Keep every line in which "with" occurs and drop the rest of the data.

*MATERIALS PROVIDED*
━━━━━━━━━━━━━━━━━━━━
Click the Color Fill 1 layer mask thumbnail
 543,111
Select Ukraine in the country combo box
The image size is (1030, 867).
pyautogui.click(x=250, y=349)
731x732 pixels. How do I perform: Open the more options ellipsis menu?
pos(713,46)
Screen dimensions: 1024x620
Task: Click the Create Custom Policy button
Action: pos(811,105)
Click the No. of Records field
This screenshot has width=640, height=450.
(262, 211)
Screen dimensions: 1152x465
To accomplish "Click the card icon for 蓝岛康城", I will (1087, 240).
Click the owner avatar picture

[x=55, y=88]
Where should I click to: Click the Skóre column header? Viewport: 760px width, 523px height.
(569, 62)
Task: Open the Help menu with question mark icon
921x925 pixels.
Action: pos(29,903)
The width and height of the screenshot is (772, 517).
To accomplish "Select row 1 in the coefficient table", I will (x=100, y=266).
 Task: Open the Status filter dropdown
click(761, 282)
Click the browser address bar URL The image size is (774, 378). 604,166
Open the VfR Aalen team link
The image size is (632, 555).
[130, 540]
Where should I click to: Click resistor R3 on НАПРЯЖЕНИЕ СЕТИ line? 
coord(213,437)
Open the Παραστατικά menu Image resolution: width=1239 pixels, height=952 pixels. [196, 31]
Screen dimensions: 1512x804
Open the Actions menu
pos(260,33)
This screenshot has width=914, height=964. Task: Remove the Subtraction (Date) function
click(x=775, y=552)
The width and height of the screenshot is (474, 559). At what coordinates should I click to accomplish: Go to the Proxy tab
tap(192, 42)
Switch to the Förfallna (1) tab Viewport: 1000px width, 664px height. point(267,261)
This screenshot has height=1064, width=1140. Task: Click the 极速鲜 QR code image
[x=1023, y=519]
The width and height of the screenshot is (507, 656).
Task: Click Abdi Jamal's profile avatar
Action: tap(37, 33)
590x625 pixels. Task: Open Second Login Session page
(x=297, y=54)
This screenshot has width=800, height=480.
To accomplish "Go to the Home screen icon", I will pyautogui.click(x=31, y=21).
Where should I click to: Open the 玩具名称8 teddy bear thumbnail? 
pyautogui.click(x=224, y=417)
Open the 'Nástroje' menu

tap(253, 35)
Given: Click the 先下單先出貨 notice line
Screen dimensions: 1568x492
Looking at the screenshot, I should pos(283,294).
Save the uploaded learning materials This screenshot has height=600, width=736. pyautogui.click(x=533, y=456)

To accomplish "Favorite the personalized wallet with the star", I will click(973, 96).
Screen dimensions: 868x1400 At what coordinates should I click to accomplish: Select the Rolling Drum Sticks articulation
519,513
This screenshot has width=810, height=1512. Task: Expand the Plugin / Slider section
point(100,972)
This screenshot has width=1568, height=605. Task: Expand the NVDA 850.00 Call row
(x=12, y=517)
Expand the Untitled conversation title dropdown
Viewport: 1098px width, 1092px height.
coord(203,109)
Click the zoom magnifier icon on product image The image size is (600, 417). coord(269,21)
━━━━━━━━━━━━━━━━━━━━
*YOUR SOLUTION*
Task: Open the Help menu with question mark icon
To accomplish "Favorite the personalized wallet with the star", I will click(973, 96).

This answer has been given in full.